C’è Bonafede sul futuro del Csm. Pm milanesi contro il sistema Roma. Primo vertice di Governo sulla riforma della Giustizia. Il procuratore Greco scopre gli inciuci tra le toghe

Se non siamo alla resa dei conti, poco ci manca. Il tormentone Csm che sta sconquassando la magistratura italiana è ormai tema di dibattito quotidiano tra le toghe e da ieri pure del Governo gialloverde. L’ennesima giornata di passione si è chiusa con il primo vertice promesso dal guardasigilli Alfonso Bonafede per discutere di riforma del processo penale, dopo ore di tensione, palpabile, nei corridoi delle Procure di mezza Italia. Il primo che ha deciso di rompere gli indugi è stato il procuratore capo di Milano, Francesco Greco, che ha letteralmente lanciato una serie di bordate all’indirizzo dei colleghi romani che vivono in “un mondo che non ci appartiene, che non appartiene soprattutto ai magistrati del Nord e che vive negli alberghi e nelle retrovie della burocrazia romana”.

Parole di fuoco che non lasciano adito a dubbi. Del resto il vertice della procura lombarda non ci gira attorno e nell’intervento con cui ricordava la scomparsa dello scorso aprile del collega e amico Walter Mapelli, quest’ultimo procuratore di Bergamo, ha proseguito con l’ennesima bordata spiegando che di Palazzo dei Marescialli “abbiamo dovuto conoscere, apprendere, le sue logiche di funzionamento che ci hanno lasciati sconcertati e umiliati”.

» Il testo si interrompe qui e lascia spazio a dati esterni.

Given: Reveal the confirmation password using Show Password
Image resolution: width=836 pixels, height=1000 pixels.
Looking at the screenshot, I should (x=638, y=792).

BORDATE TERRIFICANTI. Riferendosi al suo amico e alle passate domande per incarichi dirigenziali che, nonostante i requisiti raggiunti da entrambi venivano puntualmente cestinate, visibilmente seccato ha precisato che “ora si capisce che le logiche erano altre” e non quelle relative al merito. Concetti e parole che sono stati poi ripresi e ribaditi anche dai colleghi dell’Anm di Benevento, presieduta dal giudice Gerardo Giuliano, in quella che appare sempre più una guerra incontrollata e incontrollabile tra le toghe. Così in un clima tanto complicato, la politica non poteva di certo restare a guardare.

Ed effettivamente il Governo gialloverde, come promesso prima dal premier Giuseppe Conte e dopo dal guardasigilli Bonafede, ieri ha ufficialmente dato il via alle discussioni per la tanto agognata riforma della Giustizia. Un vertice notturno a cui hanno preso parte anche il ministro della Pubblica Amministrazione, Giulia Bongiorno, e con cui si è affrontato per la prima volta il tema relativo ai modi e ai tempi con cui arrivare a mettere mano al processo civile e penale.

COSA CAMBIA. A partire dalla necessità di rendere entrambi i procedimenti più snelli rispetto a quanto non accada oggi. Ma nell’incontro sarebbero stati molti i nodi trattati dai grillini e dai leghisti, inclusa la riscrittura del sistema di elezione dei componenti togati del Csm come era stato sollecitato anche dal Capo dello Stato Sergio Mattarella. Un punto delicato per il quale la proposta sarebbe quella di istituire un sistema di calcolo meritocratico che assegni un punteggio a chi concorre per un incarico direttivo lasciando però al Csm la discrezionalità di scegliere tra i primi tre o i primi cinque nomi al massimo punteggio.

Ma c’è di più perché per i consiglieri tornerebbe la norma, abolita durante lo scorso esecutivo a guida Pd, che sostanzialmente impedisce loro di ricoprire incarichi direttivi una volta cessata la carica al Csm per un tempo di cinque anni. Inoltre per gli stessi occupanti di palazzo dei Marescialli è stato proposto di riallineare il trattamento economico che oggi, in alcuni casi, può raggiungere i 400mila euro al tetto di legge quantificato in 250 mila euro massimi.